After Phillip and I graduated and left for college, a thriving Susan stayed with my parents for another year. Another friend also named Cynthia moved in with my parents for a year. So, Susan and Cynthia were together in my old room, with the old poster of the stuffed animals on the wall. Susan was like the sweet giraffe stuffed animal in the box. Kind of gawky and awkward, but with sweet big green eyes. There was a fearful little stuffed fox with big frightened eyes always watchful and afraid that reminded me of Cynthia. She would easily be startled. I was grateful to see that my parents were still lovingly making room for one more.

What items do we leave behind on our bedroom walls?

I had left my poster on the wall in the bunk house when I left for college. After Cynthia and Susan moved on, my room became a shelter for a young single, pregnant and abandoned woman named Christy and then her baby. Christy joined the church as well. My parents continued to make room for one more. Each needing a home, each slightly misfit in their own way. The poster was now old and ratty, but the animals inside the box were still sweet and welcoming. The Mama Koala and her cub reminding me of Christy and baby Michael.

Trying to Follow in My parent’s Footsteps

When I married, we were only able to have two children survive infancy. So, we made room for not one more, but three. We adopted a sibling set of three little ones. Noelle was 3, Nichelle was 20 months and Lane was 7 months. We made it work. It was never easy and continues to be difficult with their special needs. My parents had set the example for me that there was always room for one more. There was room for three more in both our home and our hearts.

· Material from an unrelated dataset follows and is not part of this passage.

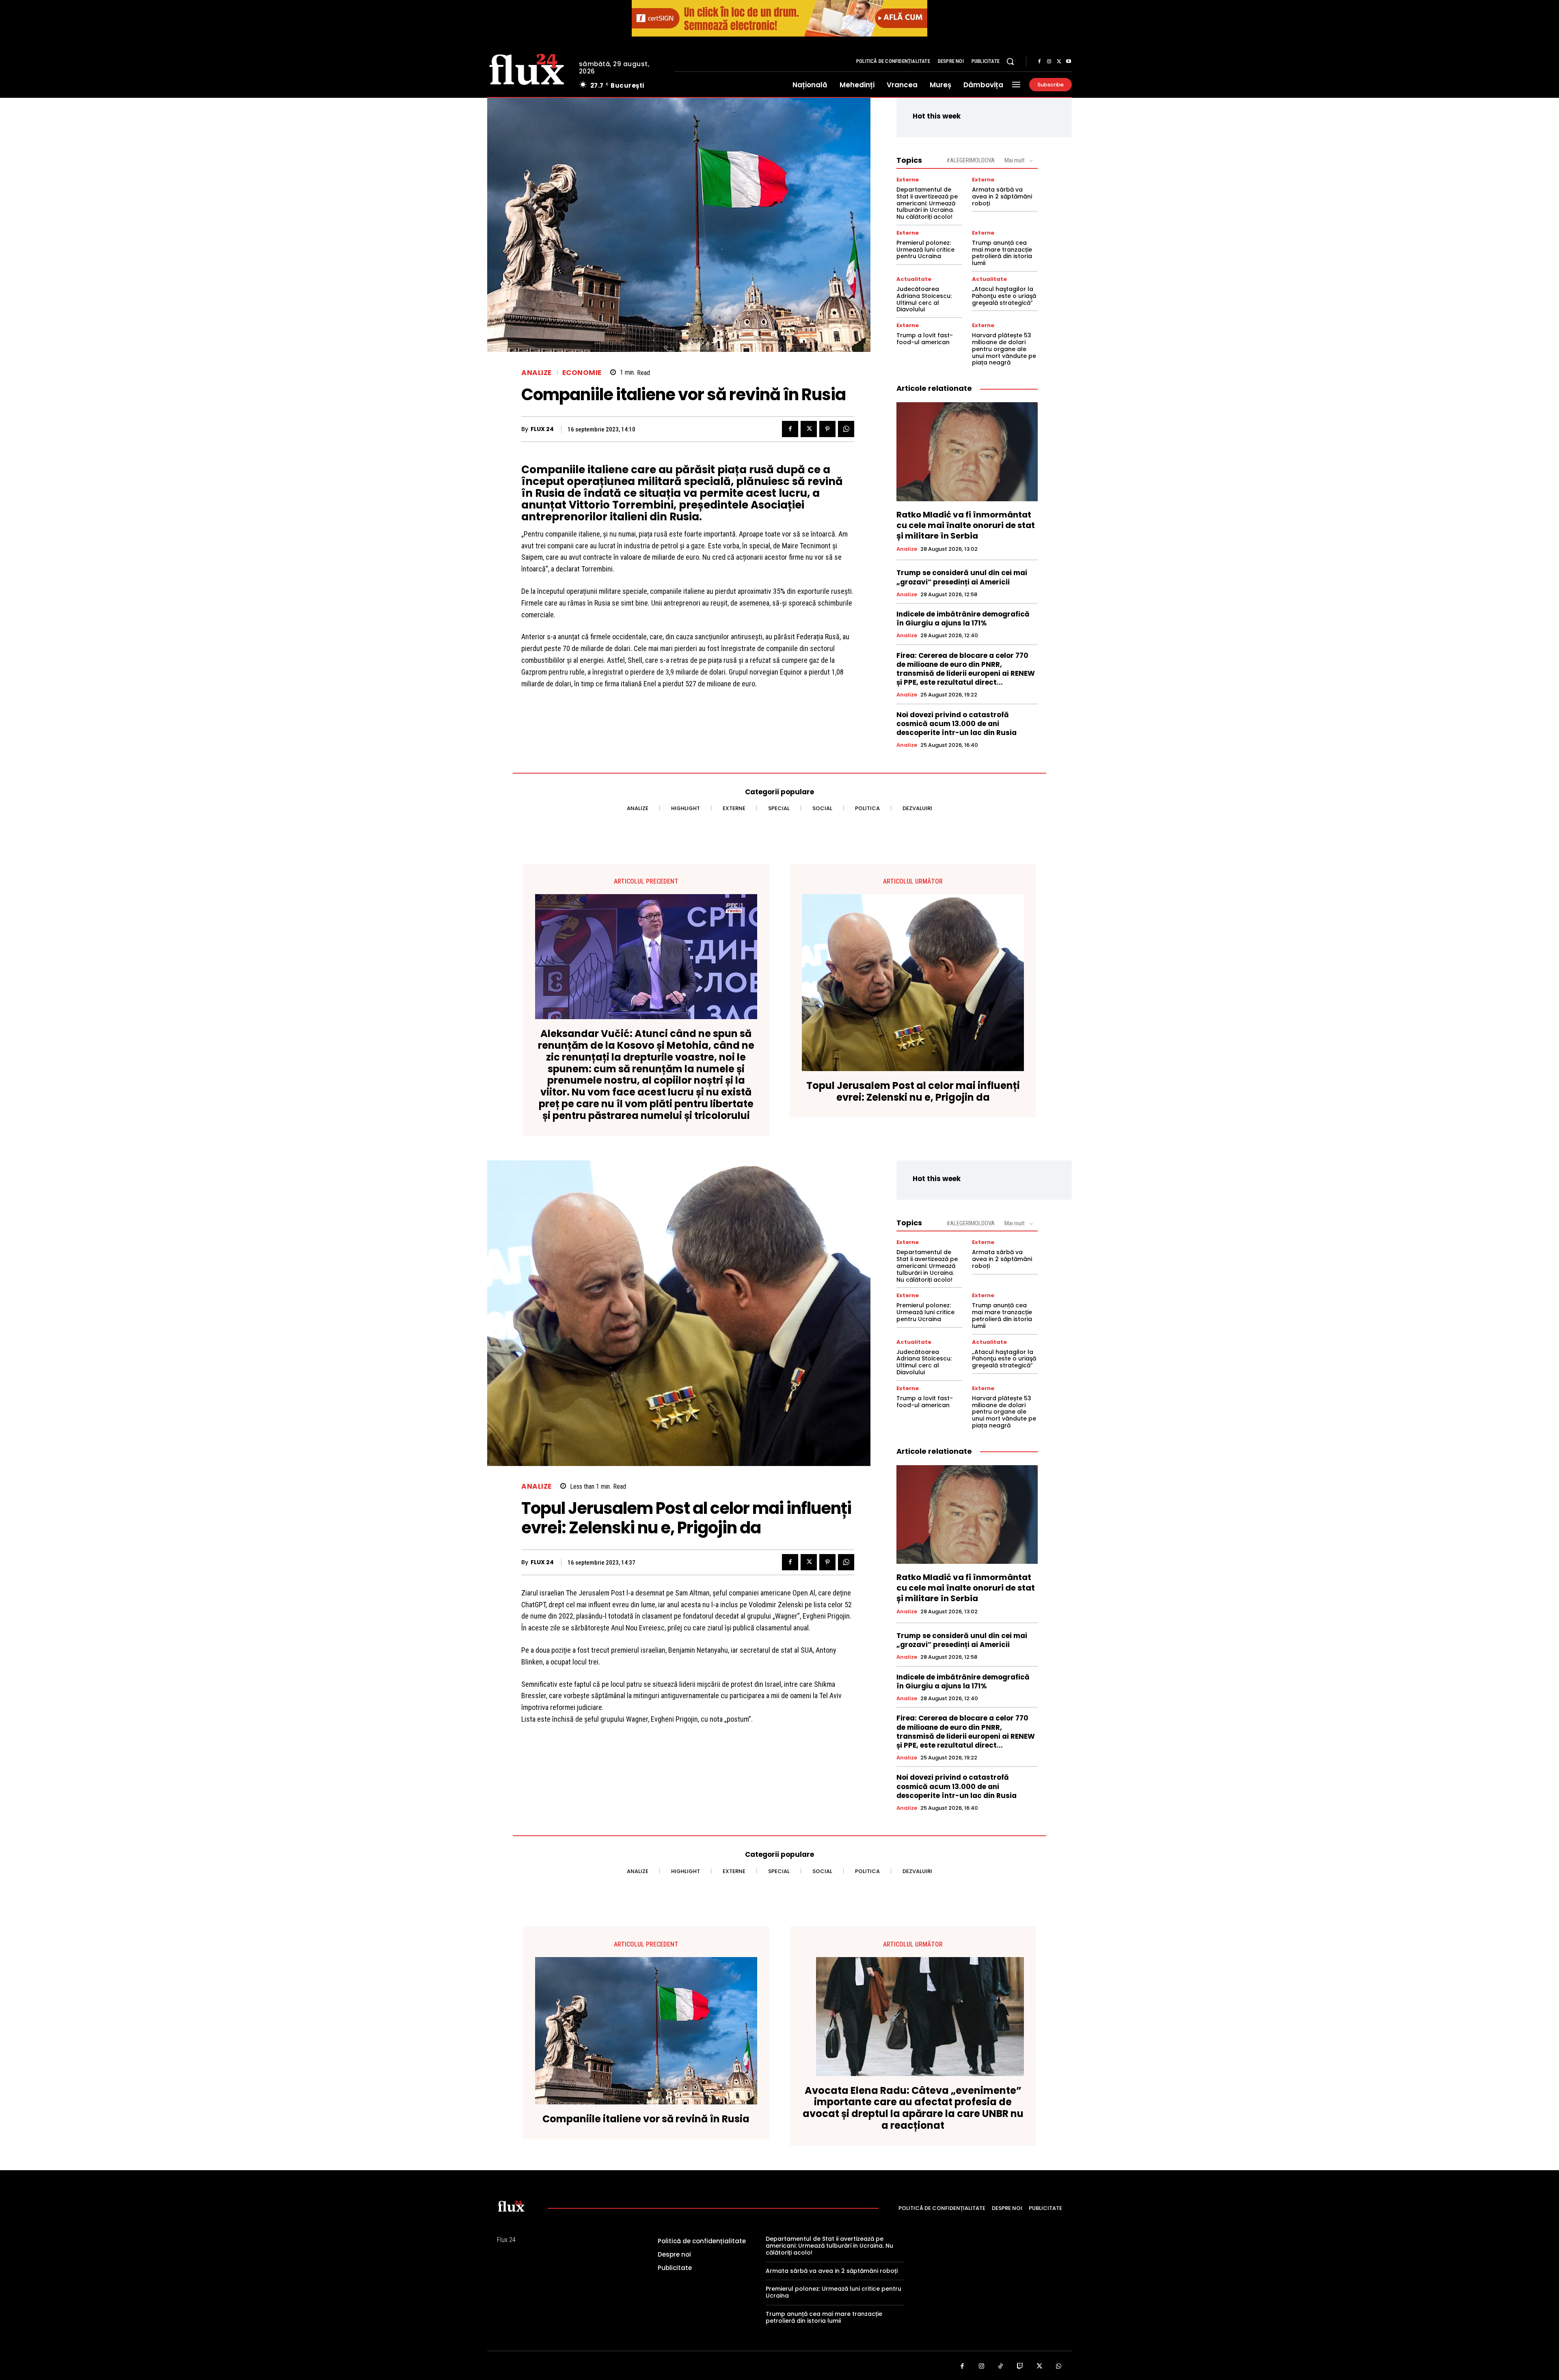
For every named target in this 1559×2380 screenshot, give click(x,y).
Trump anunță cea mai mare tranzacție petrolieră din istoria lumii (1002, 253)
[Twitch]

Years later, my husband and I took in a beautiful black girl.  After being kicked out, Jules lived in her car. She was a friend of our daughter Nichole’s. Because she was baptized in the church, Jules had been kicked out by her unhappy parents. We made room by putting the three youngest children in one room to allow Jules to have her own. She gratefully finished her Senior year with us. I thought of my friend Phil and how he had spent his final months of his senior year with my family. My parents had made room for one more, and now we were doing the same for our daughter’s friend their senior year. Jules too, became family.

An Open and Loving Heart

I am grateful for a loving and caring set of parents who always made room in their home and in their hearts for one more, and at times more than one. They already had five children of their own. We weren’t wealthy, and it was a sacrifice. The church and county did not give monetary support. They made room, stretched meals and accepted strangers into their happy home who became friends and then became family.

I watched my parents as they clothed and fed the needy and the poor. They loved the difficult and the disrespectful. They brought laughter back into haunted eyes, and appreciated differences and cultural variances. My sweet parents truly lived the caption on the poster that There’s Always Room for One More. Because of them I too have made room for more.

Doesn’t our Father in Heaven always have room for us in His heart? He always makes room for us, no matter how scraggly, frightened or awkward we are. No matter what we’ve done. So, I try to follow in my parent’s footsteps, and in His, and Always Make Room for One More. Shouldn’t we all?